Saved entries
= Beginning of Section =

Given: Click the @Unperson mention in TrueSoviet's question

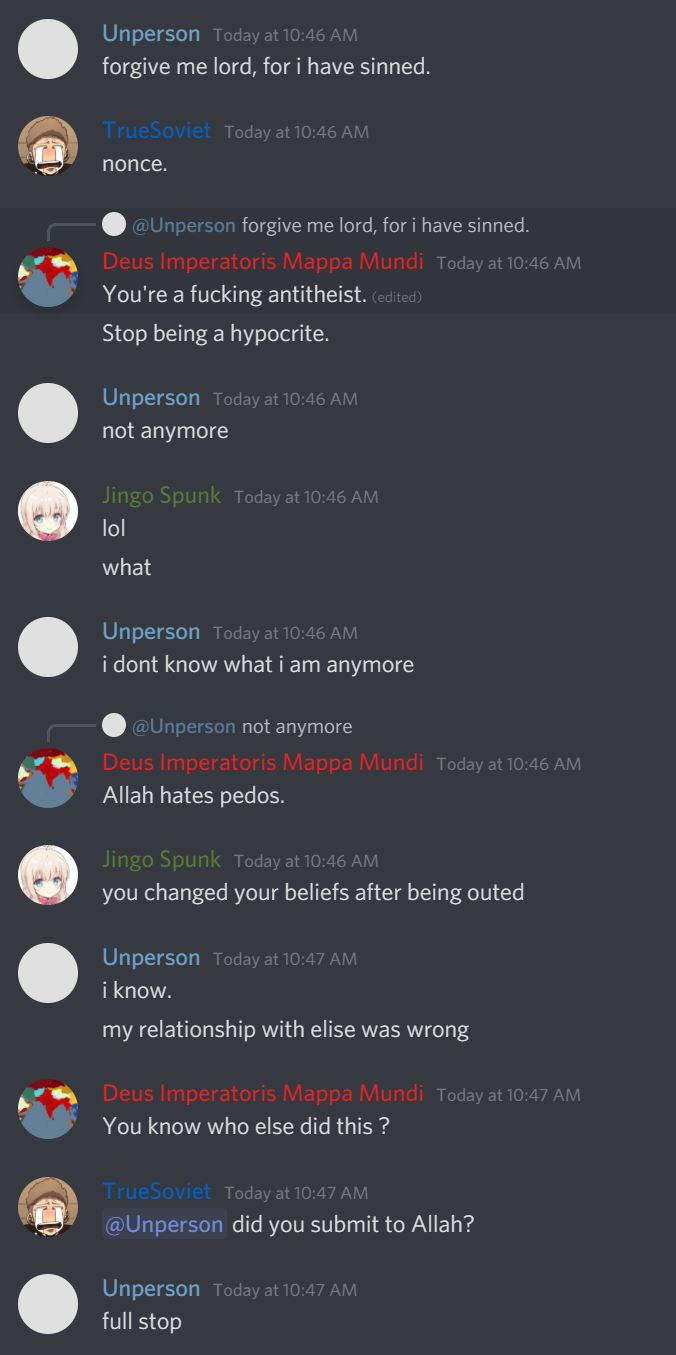Looking at the screenshot, I should [x=164, y=1224].
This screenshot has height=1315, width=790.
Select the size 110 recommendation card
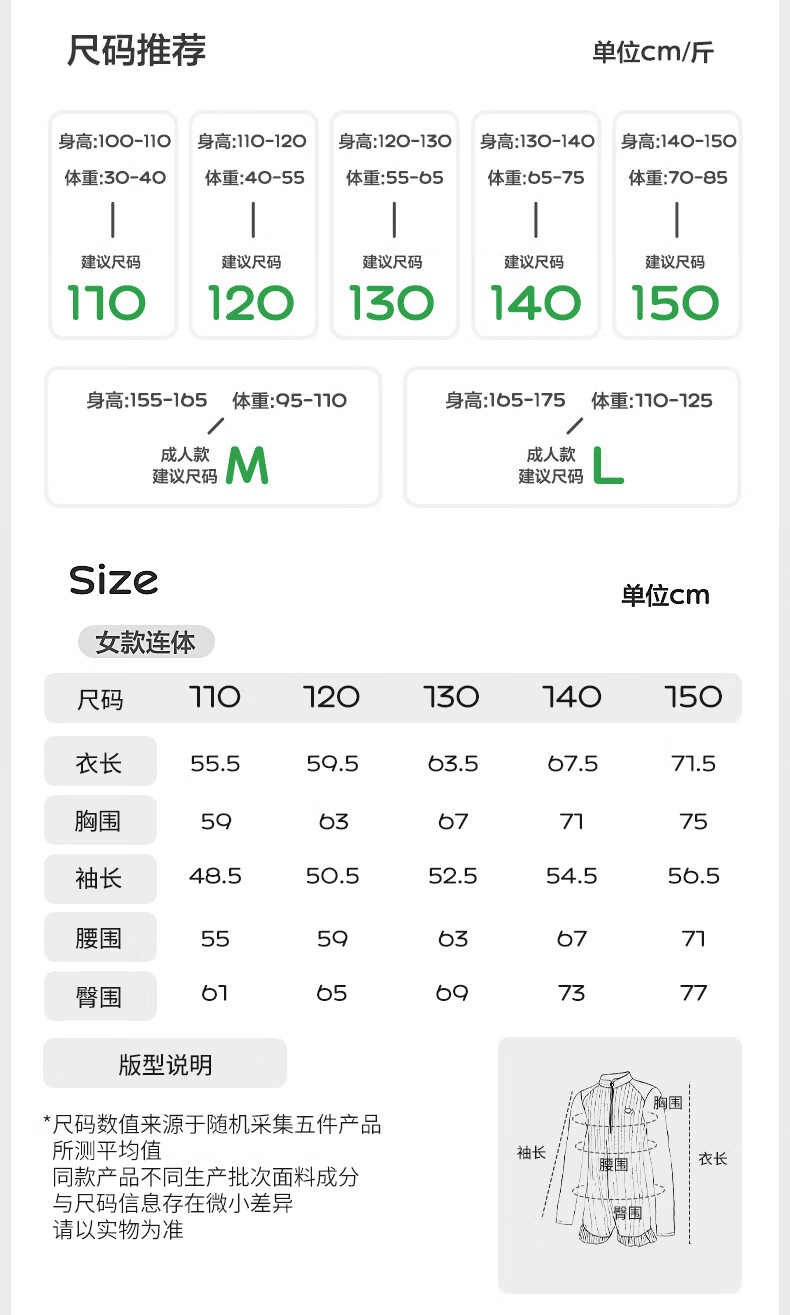click(x=113, y=225)
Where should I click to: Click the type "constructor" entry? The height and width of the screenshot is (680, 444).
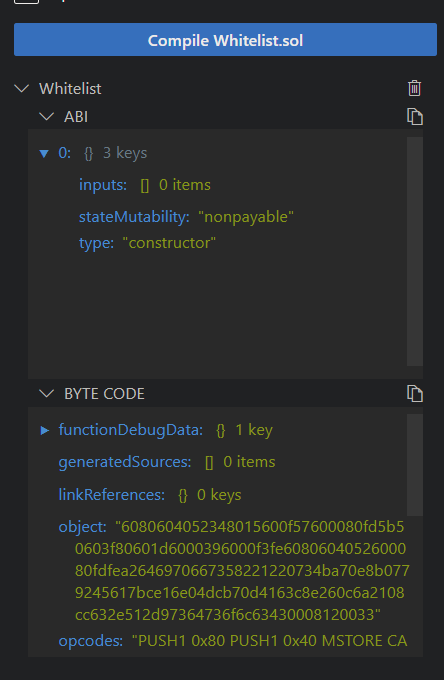(147, 243)
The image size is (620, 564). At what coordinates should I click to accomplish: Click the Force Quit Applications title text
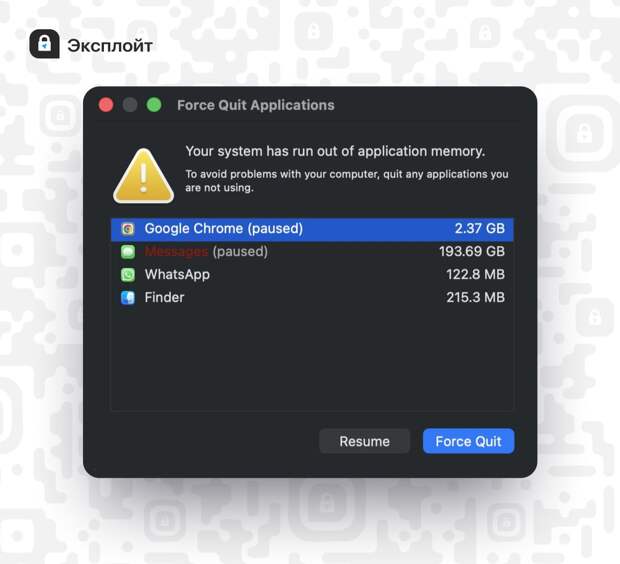(256, 105)

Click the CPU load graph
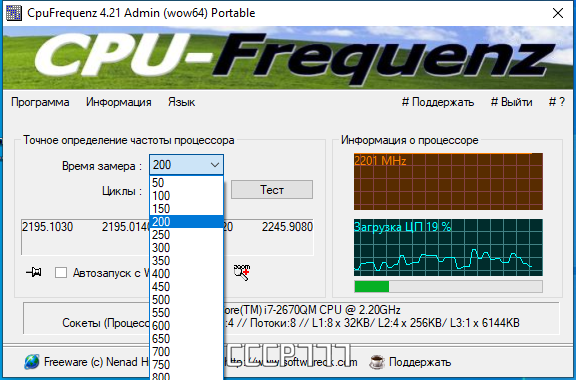coord(448,247)
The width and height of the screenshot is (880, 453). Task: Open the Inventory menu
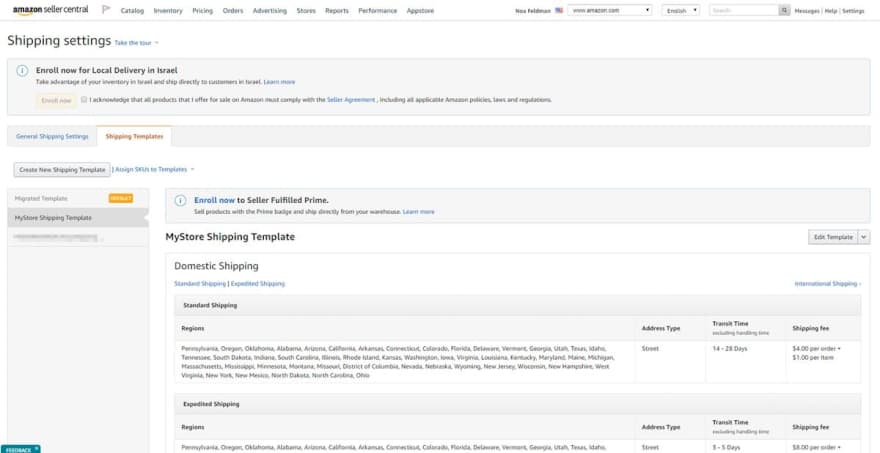coord(168,10)
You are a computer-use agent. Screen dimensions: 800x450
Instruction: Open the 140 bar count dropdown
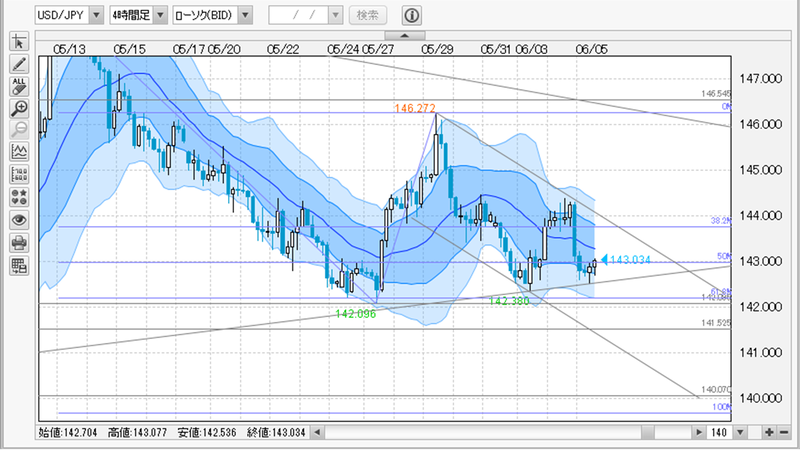pyautogui.click(x=728, y=433)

= End of Section =

### What the exercise asks:
Return the entries verbatim without images.

### Reply to the exercise:
Given: Click the @Unperson mention in TrueSoviet's question

Looking at the screenshot, I should [x=164, y=1224].
This screenshot has height=1315, width=790.
Select the size 110 recommendation card
click(x=113, y=225)
Where should I click to: Click the type "constructor" entry? The height and width of the screenshot is (680, 444).
(147, 243)
The image size is (620, 564). At what coordinates should I click to accomplish: Click the Force Quit Applications title text
(256, 105)

Click the CPU load graph
coord(448,247)
The width and height of the screenshot is (880, 453). Task: Open the Inventory menu
coord(168,10)
You are a computer-use agent. Screen dimensions: 800x450
Instruction: Open the 140 bar count dropdown
pyautogui.click(x=728, y=433)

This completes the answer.